The internet is a strange place. Our lives (or at least as much as we display online) are being documented, and we have the ability to go back and look at what happened “On This Day” five years ago, eight years ago, however many years ago… It’s weird! Right? Even weirder is when our past selves seemingly show up with some revelation or message that we need in this moment. Or maybe it’s just that we often have to learn that same lessons more than once. Either way, I got hit with some wisdom from 26 year old me a couple days ago. It struck such a cord for me that I decided I’d share it again. Prepare for a lesson from the ghost of
Christmas my past. Here we go:
I’ve had a theme running through my head for the last week or so…
Taking up space.
It really started on our flight to Pennsylvania last week. Whenever we fly together, I always take the middle seat because I am smaller than Dan. I fit better in the middle seat so it just seems smart for me to sit there. Not a problem. What we can’t help is the people who sit next to us. Well, on this particular flight a very nice man chose to sit in our row. He was awfully chatty, but kind. The gentleman was not a very large man, but he just filled the space. (And not just his space) You know? Spread out. Took room.
And I got smaller.
I pressed in on myself trying to be more compact. At one point in the flight his elbow was about halfway into my seat, and I was trying to just be fine with it. I was going to be Polly Pocket if I needed to be.

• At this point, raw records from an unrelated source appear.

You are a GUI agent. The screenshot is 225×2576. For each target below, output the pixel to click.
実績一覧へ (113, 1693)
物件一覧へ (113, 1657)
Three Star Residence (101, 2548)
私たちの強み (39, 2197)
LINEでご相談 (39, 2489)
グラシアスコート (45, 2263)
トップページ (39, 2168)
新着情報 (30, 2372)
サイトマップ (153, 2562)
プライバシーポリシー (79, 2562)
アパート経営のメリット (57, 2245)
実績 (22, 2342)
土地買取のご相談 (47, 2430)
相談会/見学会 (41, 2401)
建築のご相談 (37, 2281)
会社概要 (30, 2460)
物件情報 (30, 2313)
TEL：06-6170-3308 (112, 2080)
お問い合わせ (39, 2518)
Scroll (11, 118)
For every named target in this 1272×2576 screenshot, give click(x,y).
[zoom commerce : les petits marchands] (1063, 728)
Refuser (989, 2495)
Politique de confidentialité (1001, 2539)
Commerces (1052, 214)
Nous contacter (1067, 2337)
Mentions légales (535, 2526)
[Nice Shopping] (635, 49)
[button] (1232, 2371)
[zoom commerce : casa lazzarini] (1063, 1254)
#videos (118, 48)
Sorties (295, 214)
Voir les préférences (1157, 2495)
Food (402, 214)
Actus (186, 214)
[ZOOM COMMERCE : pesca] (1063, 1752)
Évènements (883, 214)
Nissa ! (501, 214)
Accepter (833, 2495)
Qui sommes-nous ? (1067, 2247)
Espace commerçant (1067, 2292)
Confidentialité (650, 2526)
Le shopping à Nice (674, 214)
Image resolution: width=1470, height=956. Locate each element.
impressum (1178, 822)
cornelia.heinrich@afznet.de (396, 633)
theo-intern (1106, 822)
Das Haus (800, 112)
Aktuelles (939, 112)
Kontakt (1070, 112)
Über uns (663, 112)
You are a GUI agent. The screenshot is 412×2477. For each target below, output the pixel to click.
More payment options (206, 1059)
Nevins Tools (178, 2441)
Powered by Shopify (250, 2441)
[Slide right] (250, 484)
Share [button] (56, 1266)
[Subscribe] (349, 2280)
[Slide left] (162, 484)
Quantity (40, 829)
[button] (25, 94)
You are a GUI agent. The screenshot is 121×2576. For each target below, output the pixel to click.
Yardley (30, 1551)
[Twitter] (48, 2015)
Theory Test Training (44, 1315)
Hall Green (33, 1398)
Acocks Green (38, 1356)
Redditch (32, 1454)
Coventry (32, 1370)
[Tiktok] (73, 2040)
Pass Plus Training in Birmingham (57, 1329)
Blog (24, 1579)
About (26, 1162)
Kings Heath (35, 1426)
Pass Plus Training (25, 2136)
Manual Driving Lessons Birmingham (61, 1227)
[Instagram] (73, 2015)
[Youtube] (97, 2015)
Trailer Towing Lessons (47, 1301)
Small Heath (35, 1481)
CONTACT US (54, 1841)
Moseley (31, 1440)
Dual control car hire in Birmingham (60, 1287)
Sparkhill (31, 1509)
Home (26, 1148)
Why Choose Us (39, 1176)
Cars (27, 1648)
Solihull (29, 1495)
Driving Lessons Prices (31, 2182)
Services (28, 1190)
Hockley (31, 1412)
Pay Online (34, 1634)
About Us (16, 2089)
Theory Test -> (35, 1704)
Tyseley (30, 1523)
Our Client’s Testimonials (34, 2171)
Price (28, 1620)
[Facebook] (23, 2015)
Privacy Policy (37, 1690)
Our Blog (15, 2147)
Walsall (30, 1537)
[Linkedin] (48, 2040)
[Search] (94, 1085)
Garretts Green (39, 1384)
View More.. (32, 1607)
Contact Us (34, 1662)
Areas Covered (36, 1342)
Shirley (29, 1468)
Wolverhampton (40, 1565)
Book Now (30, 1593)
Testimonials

And then I wondered why. Why was I doing this? Why was I shrinking?! I paid for my seat on this plane, and I should get to fill it! So, I stopped. I stopped trying to compress myself and become invisible. I am a person. I matter. I get to take up space. I let myself relax into my body, into my seat. I turned my light on (you know – that inner glow that says, “I am here! You are allowed to see me.”) and became present… And you know what? That man gave me my space. (Side note: He was not trying to be rude. Honestly. I think some people are just used to taking up space. Others have spent so much time trying to slip through the cracks. I did not verbally ask him to move or physically move him. I just decided to take up space.)
This turned on a light bulb in my head about all the other areas of my life where I try to make myself smaller. I get so caught up in making other people comfortable (the curse of a people pleaser) that I can forget to take up room in my own life. Well, I am done. I am here. I am ready to start taking up space. I don’t mean being bigger than everyone else. I don’t mean being unkind. I don’t mean being self-important. I mean being myself even if others don’t like it. Sharing what I have to give with the world. Showing up for my life and living each day like I mean it.
We all have the ability, the right, and the responsibility. There is only one you. Please take up the space that is meant just for you. If you do, people are going to take notice and let you have it. You are a person. You matter. You get to take up space.
Yes! You matter. You get to take up space. I matter. I get to take up space. We all have a unique purpose and path here on this earth. The world needs you to step up and play the role written for you.
Recently, my light has been off, my curtains have been drawn, and there has been a do not disturb sign on the door. I made myself so small I would fit in Polly’s pocket. It’s uncomfortable. And it’s a sad life to choose. So, I’ve decided I am done choosing it.
It might take a couple tries, but I’m going to give it all I have. Light turned on. Heart open. Here I am, world. I’m ready to take up that Joanna sized space that was made just for me.
What about you? Are you taking up enough space?